SUPPLIED DATA:
● ● ● ● ● ● ●

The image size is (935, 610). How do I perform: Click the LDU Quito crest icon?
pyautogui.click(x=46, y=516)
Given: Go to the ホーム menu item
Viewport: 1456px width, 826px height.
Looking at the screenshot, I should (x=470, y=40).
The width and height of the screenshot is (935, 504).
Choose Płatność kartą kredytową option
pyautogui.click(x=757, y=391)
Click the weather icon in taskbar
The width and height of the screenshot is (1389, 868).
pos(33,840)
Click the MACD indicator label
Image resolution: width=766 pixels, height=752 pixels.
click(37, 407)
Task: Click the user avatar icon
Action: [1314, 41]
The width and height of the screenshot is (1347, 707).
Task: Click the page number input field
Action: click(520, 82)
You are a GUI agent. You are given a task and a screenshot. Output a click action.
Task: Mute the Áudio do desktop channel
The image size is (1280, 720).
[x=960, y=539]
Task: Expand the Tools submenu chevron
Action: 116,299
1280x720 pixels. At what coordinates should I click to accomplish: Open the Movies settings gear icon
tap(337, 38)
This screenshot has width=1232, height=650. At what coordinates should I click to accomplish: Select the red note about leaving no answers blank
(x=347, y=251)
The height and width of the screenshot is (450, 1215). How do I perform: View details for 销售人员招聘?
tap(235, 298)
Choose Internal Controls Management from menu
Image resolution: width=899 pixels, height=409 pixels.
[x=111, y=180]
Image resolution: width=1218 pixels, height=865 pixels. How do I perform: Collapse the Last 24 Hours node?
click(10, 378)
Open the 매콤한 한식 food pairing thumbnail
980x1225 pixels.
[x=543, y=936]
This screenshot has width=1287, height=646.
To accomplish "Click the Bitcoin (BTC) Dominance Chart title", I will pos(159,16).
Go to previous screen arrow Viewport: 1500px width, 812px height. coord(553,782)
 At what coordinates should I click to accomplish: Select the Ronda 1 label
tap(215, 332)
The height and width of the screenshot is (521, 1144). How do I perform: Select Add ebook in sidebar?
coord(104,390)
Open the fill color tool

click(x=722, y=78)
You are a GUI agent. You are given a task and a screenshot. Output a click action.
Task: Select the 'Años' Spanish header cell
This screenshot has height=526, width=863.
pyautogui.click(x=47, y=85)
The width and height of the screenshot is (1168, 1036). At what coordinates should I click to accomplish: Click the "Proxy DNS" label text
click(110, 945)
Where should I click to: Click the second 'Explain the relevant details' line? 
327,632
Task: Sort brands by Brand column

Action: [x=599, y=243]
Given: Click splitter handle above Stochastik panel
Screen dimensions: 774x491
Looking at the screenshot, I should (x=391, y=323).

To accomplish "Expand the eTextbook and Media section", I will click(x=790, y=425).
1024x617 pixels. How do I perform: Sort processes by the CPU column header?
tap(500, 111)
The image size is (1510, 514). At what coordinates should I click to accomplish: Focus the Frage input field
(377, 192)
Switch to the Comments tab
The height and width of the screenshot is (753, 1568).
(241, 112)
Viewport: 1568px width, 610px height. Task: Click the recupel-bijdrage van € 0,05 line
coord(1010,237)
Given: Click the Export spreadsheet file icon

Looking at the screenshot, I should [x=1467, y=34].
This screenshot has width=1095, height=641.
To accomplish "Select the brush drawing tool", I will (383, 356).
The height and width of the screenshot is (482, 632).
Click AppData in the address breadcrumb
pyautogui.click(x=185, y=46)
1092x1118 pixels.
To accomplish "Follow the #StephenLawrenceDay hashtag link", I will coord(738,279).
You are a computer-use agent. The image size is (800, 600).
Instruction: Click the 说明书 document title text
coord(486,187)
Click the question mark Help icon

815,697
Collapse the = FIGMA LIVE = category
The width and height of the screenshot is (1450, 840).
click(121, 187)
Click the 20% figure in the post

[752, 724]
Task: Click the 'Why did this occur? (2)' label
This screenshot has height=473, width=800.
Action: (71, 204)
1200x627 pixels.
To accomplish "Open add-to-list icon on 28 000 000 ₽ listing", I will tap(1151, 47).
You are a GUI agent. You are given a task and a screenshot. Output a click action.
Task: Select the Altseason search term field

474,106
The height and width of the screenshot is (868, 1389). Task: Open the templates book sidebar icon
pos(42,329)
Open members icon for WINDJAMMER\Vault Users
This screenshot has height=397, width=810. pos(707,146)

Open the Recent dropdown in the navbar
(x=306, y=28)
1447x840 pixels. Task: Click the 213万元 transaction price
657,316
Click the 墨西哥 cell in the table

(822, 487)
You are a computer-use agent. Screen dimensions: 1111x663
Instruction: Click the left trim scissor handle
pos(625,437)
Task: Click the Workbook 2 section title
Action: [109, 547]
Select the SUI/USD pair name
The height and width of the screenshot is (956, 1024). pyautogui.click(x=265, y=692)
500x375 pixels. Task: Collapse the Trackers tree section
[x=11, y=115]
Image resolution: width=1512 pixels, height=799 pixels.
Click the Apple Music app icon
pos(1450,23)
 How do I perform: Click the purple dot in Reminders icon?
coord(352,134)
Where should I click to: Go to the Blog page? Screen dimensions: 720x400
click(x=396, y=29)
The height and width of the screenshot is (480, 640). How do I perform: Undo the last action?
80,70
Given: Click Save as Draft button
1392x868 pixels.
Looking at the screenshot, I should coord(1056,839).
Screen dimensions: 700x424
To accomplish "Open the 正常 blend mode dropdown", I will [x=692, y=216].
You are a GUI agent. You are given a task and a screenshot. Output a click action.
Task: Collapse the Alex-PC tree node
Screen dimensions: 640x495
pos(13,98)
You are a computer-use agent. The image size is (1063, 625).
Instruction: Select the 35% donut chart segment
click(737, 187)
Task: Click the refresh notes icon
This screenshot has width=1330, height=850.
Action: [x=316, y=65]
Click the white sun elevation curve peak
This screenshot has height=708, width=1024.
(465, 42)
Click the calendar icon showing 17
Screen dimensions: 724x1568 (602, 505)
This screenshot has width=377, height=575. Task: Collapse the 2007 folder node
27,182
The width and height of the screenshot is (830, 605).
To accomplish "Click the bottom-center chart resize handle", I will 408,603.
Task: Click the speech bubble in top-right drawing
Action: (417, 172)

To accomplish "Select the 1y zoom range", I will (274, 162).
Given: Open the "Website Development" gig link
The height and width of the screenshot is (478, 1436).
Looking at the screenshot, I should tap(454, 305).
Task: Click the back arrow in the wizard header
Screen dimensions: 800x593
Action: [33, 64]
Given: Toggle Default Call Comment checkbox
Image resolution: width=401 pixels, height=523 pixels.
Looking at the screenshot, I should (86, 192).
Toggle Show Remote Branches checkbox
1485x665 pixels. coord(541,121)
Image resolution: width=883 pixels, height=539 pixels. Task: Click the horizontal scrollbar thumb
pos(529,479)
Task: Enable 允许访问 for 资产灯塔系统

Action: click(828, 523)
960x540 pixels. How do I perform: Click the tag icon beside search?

● ● ● ● ● ● ●

WHAT YOU NEED TO DO: Tell me how many lines of the records include the word "computer", and say nothing else.

ANSWER TO THIS PROBLEM: 3